Go through the entries and copy every line that has the string "agent" in it.

──────── EXTRACTED INFORMATION

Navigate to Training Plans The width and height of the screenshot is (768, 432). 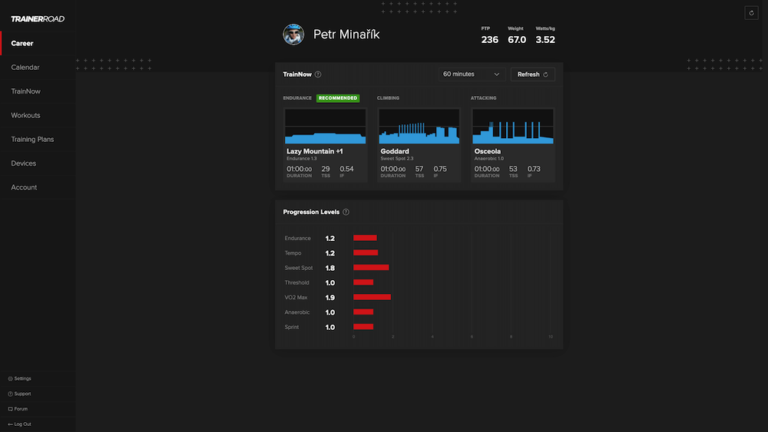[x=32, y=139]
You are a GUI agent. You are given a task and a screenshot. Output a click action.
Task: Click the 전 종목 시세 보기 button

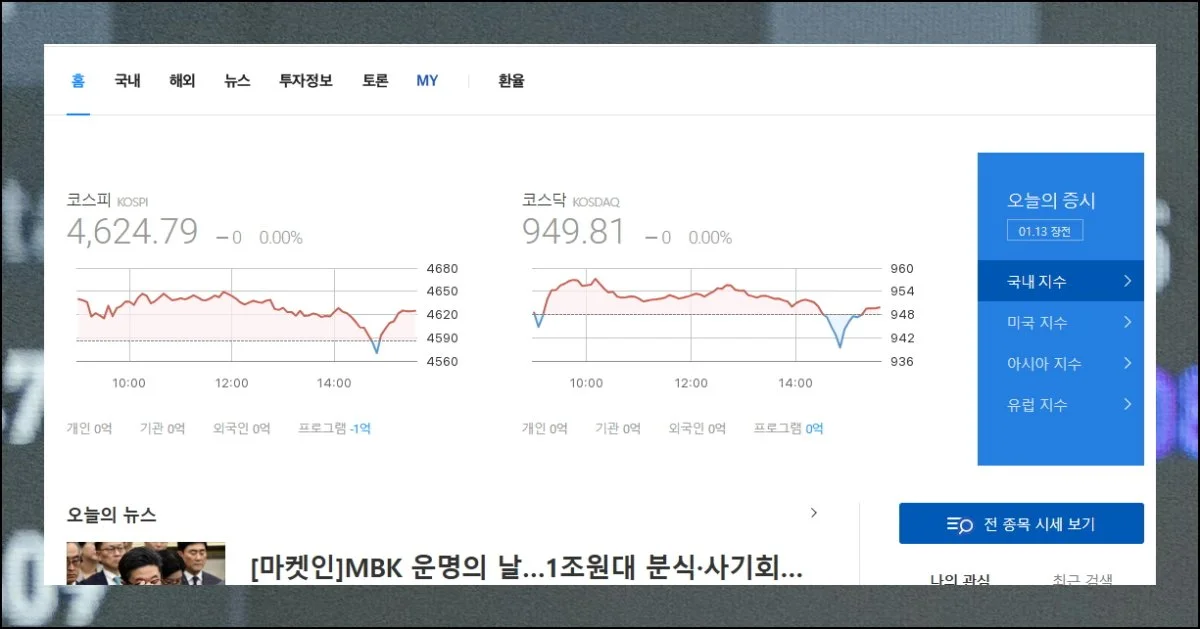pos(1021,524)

────────────────
──────── EXTRACTED INFORMATION

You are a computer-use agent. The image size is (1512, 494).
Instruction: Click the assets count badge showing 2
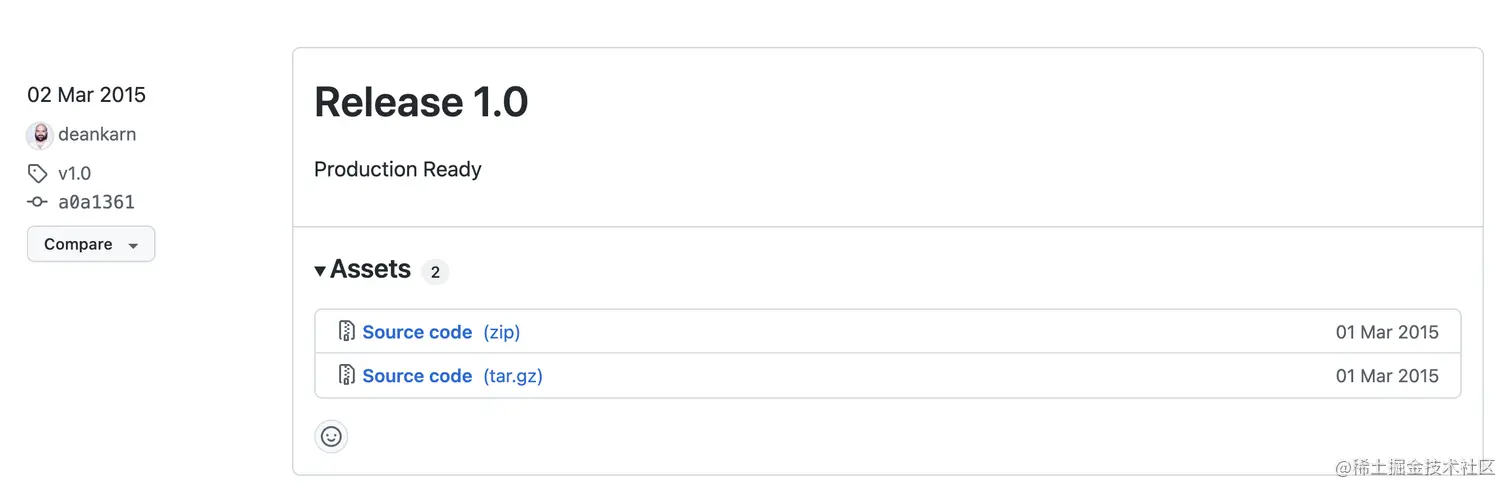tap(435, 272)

────────────────

ANSWER AREA -
You are a GUI agent. You are given a task and a screenshot. Output a click action.
You are a computer-use agent. The image size is (1512, 494).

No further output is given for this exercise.